Não custa lembrar que a Carta funciona como um código mínimo de regulação da
vida política, mas não esgota necessariamente todas as questões possíveis. Ao
contrário, o normal e desejável é que as Constituições estabeleçam princípios
básicos, em cujos limites as maiorias de cada tempo terão liberdade de
conformação, respeitados os direitos das minorias.

Em casos como
o presente, em que a Constituição admite duas interpretações possíveis, o
normal é que prevaleça a decisão produzida nas instâncias políticas. O Senado
Federal, inclusive, já exerceu essa competência ao definir, sobre a
interpretação do mesmo art. 57, § 4º, que os eleitos para a composição da Mesa
Diretora no segundo biênio da legislatura não ficam impedidos de concorrer aos mesmos
cargos na eleição seguinte, uma vez que o funcionamento congressual seria
segmentado em legislaturas. Em se tratando de questão afeta ao funcionamento do
Congresso Nacional, a solução constitucionalmente adequada será privilegiar a interpretação
conferida à norma pela própria Casa Legislativa, em respeito à sua
independência orgânica. O STF, tradicionalmente, reconhece a primazia das Casas
na resolução de questões ‘interna corporis’, respeitadas as balizas constitucionais.
A hipótese de que se trata parece se inserir nesse contexto.”
O Prof. Heleno Taveira Torres
também exarou um parecer sobre o tema defendendo que o § 4º do art. 57 não
proíbe que o Deputado Federal que ocupa o cargo de Presidente da Câmara em
mandato-tampão concorra novamente para o cargo de Presidente.
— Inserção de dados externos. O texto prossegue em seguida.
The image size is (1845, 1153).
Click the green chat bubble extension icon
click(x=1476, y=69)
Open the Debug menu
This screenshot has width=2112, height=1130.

Confira:
“Em
conformidade com os valores democráticos, dentre outros, o princípio da
igualdade, é normal e legítima a candidatura ao cargo de presidente da Câmara por
qualquer membro eleito e empossado como deputado federal, do que só se excetua
a candidatura para o mesmo cargo da Mesa por membro eleito no primeiro ano da
legislatura para mandato de dois anos (artigo 57, parágrafo 4º da Constituição
Federal).

(…)

A aplicação do
parágrafo 4º do artigo 57 da CF está condicionada a pressupostos fáticos bem
objetivos. Ora, o presidente atual não compunha a Mesa Diretora na condição de presidente
(mesmo cargo), não exercia mandato de dois anos e não foi eleito no primeiro
ano da legislatura. Logo, como normas de proibição não admitem analogia, qualquer
tentativa de impedir sua candidatura resulta em puro arbítrio.
É matéria
tipicamente ‘interna corporis’, estranha ao artigo 57, parágrafo 4º da
Constituição Federal e de competência do Regimento Interno da Câmara dos
Deputados (RICD).”
Assim, em tais situações, o Poder
Judiciário deverá mostrar-se deferente (e respeitoso) para com as escolhas
políticas adotadas pela instância parlamentar como forma de se respeitar a
divisão dos poderes.
Falta de plausibilidade jurídica
para deferir a liminar

Por conta desses argumentos, o
Ministro Celso de Mello entendeu que não havia plausibilidade jurídica para que
fosse deferida a liminar nos mandados de segurança impetrados contra a eleição
de Rodrigo Maia.
Observações finais

A decisão acima foi proferida
ainda de forma monocrática e liminar. No entanto, pelos argumentos expostos e
pelo peso do Ministro Relator, é provável que o colegiado também siga o mesmo
entendimento.
A eleição para Presidente da
Câmara está marcada para amanhã (02/02 – quinta-feira), sendo o Deputado
Rodrigo Maia o franco favorito para vencê-la.

Processos: 
MS 34602, MS 34603, MS 34574 e MS 34599.